#### 問題:
本文で「下記の理由により」のあとに書かれている、会議を開いた結果として起こることをすべて挙げてください。

#### 本文:
皆さんがペーパーレスのプロジェクトに取り組む場合、その多くは初めてだと思います。 物事、はじめから、そんなにうまくいくものではありません。
私自身も、始めたばかりの頃はなかなかプロジェクトが思った通りに進まず、試行錯誤することも多々ありました。
成功事例の裏側には数々の失敗事例があります。
今回はそんな失敗事例の中から共通点を見つけていきたいと思います。

【失敗フラグ①】方向性が定まらない状態で、会議を開催する

現場の意見を聴く。これは非常に大事なことです。
ただし、やり方を間違えると大ヤケドしてしまいます。
例えば、トップダウンで全社のペーパーレス推進が決まり、あなたがその事務局に任命されたとします。あなたはどうしますか?
ありがちなパターンとしては、各部の代表者を集めて、まずは意見を聴いてみようとします。これは、ほぼ確実に失敗します。
今までのブログを読んでいただいた方にはお分かりかと思いますが、下記の理由により、意見は発散し、ネガティブな状態で会議は終わり、そのプロジェクトは巻き返しが難しくなります。

<意見がまとまらない理由>

現場の意見を聴く前に、まず関係者である程度の方向性を定めておく、これが重要となります。

#### 資料:

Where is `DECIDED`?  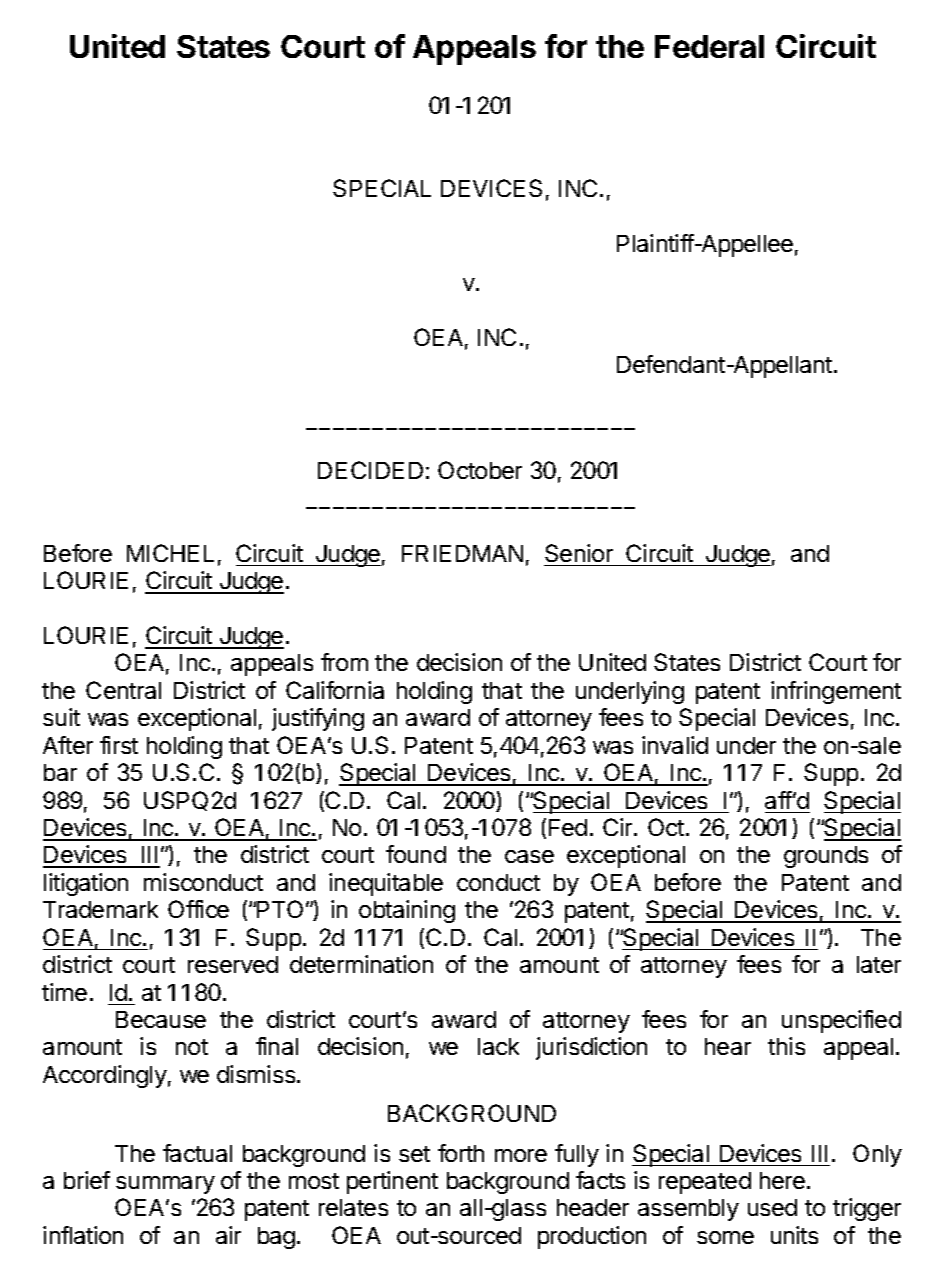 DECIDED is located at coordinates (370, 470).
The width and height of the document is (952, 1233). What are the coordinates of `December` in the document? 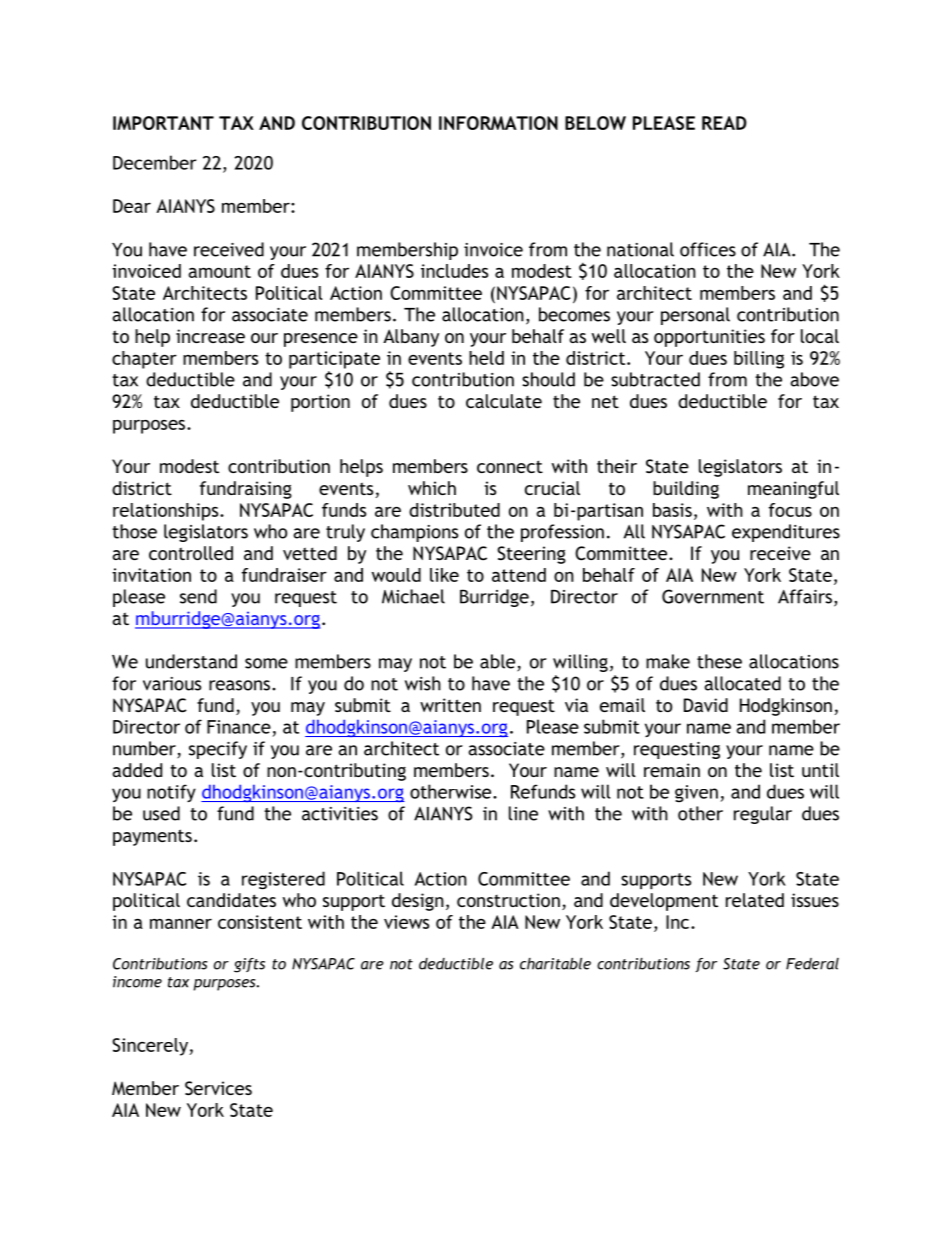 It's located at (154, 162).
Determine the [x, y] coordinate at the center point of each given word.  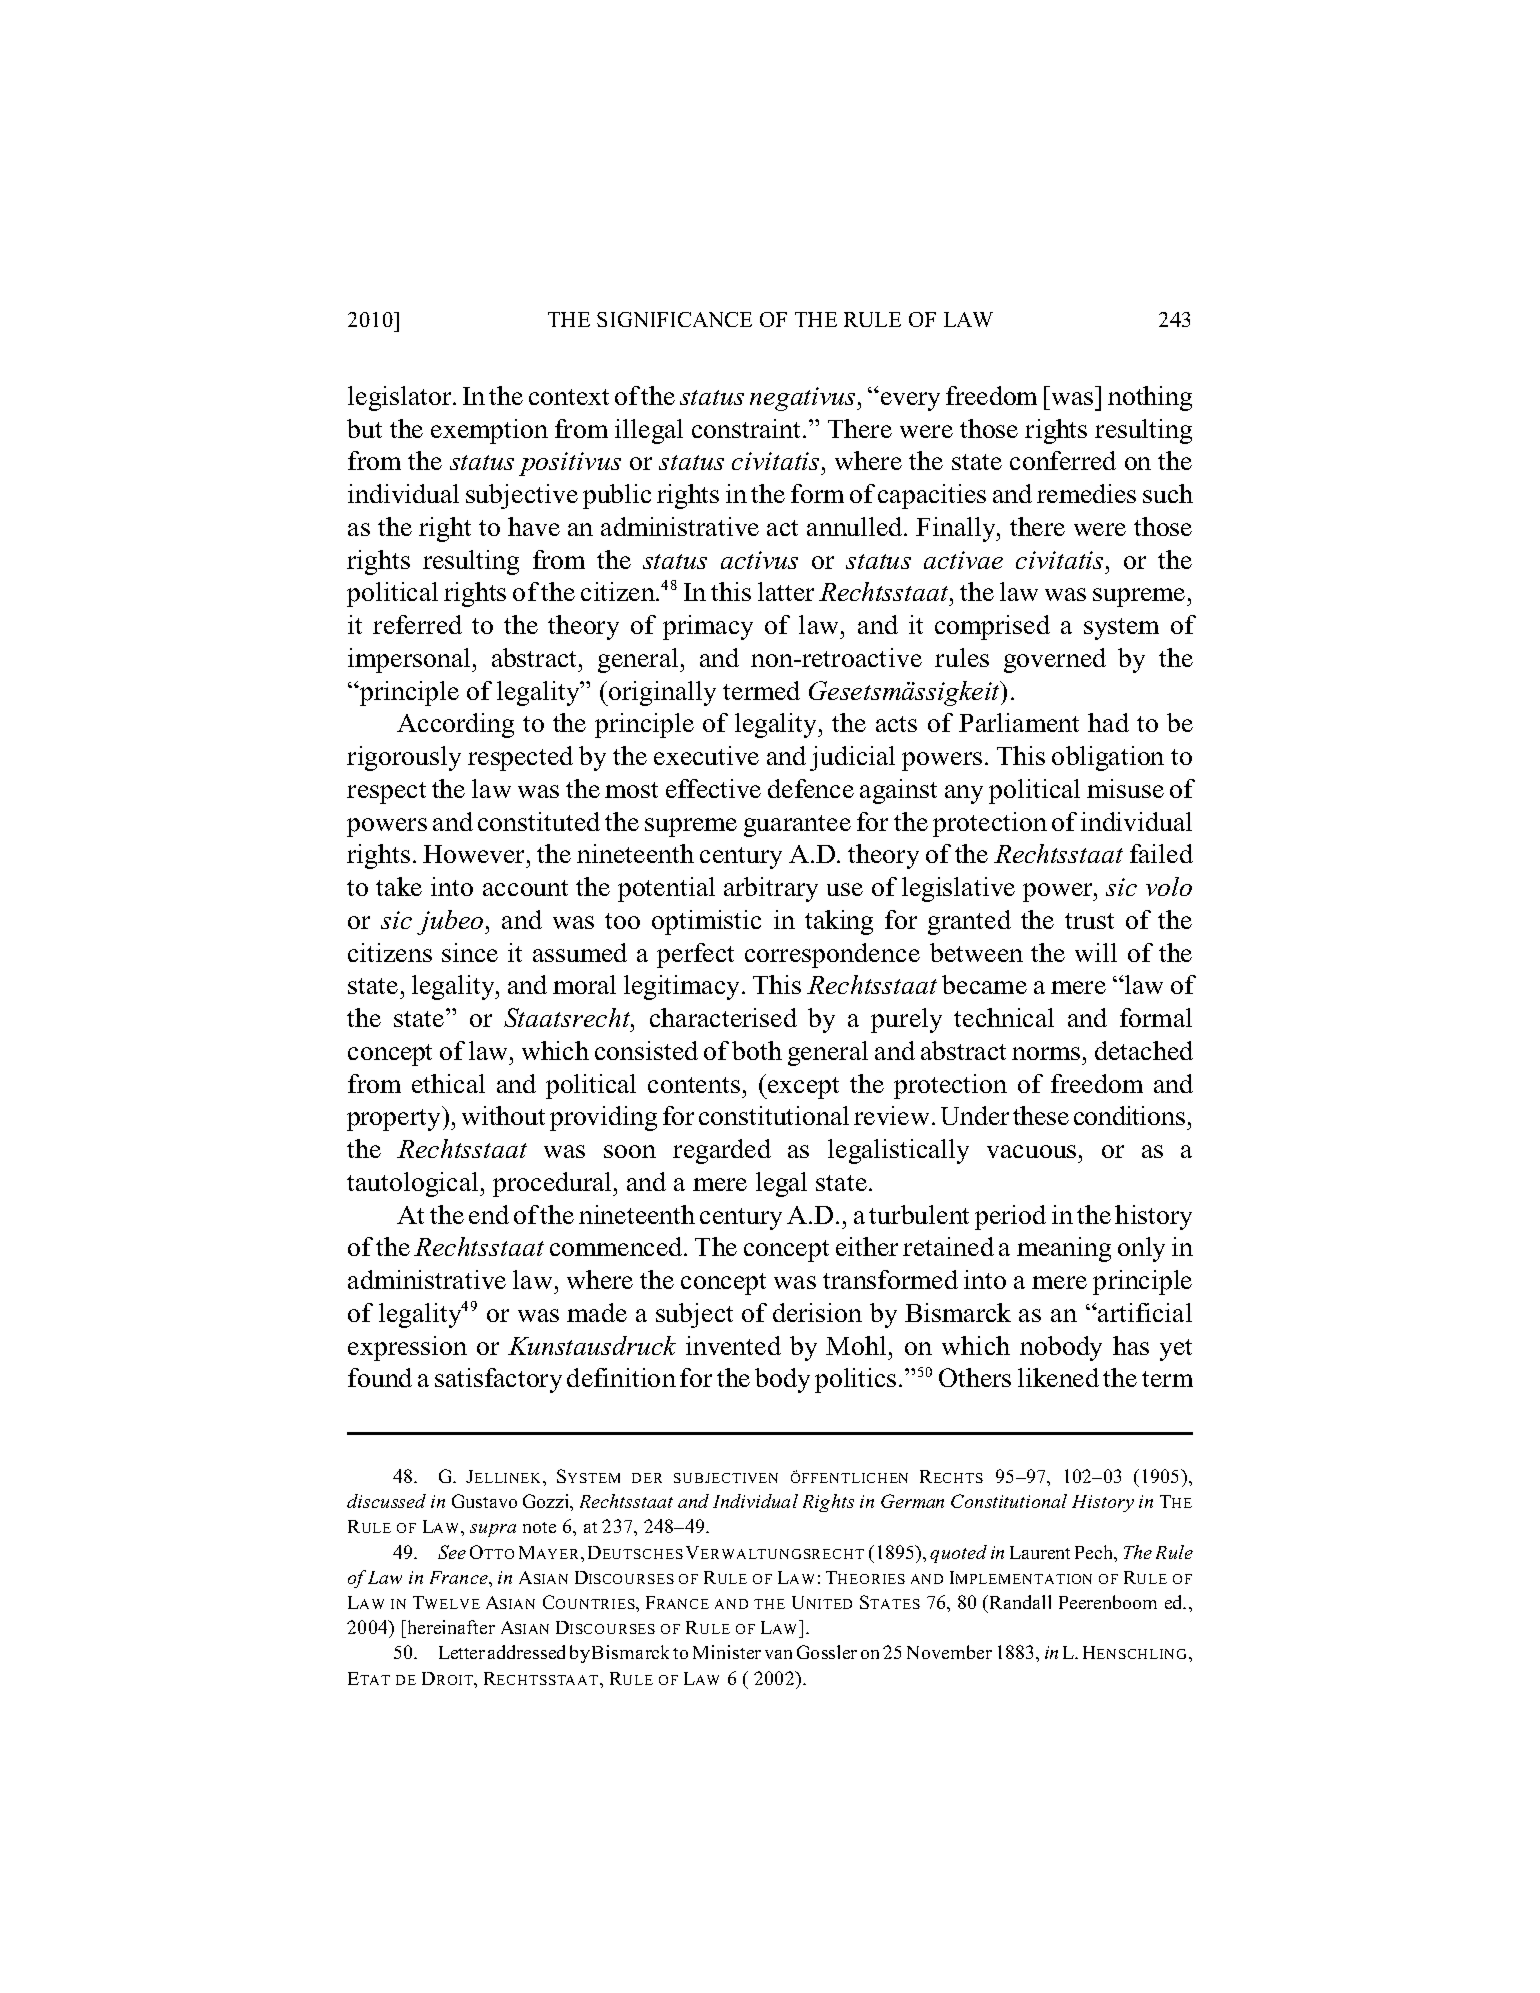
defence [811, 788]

#### 解答例:
・意見が発散する
・ネガティブな状態で会議が終わる
・プロジェクトの巻き返しが難しくなる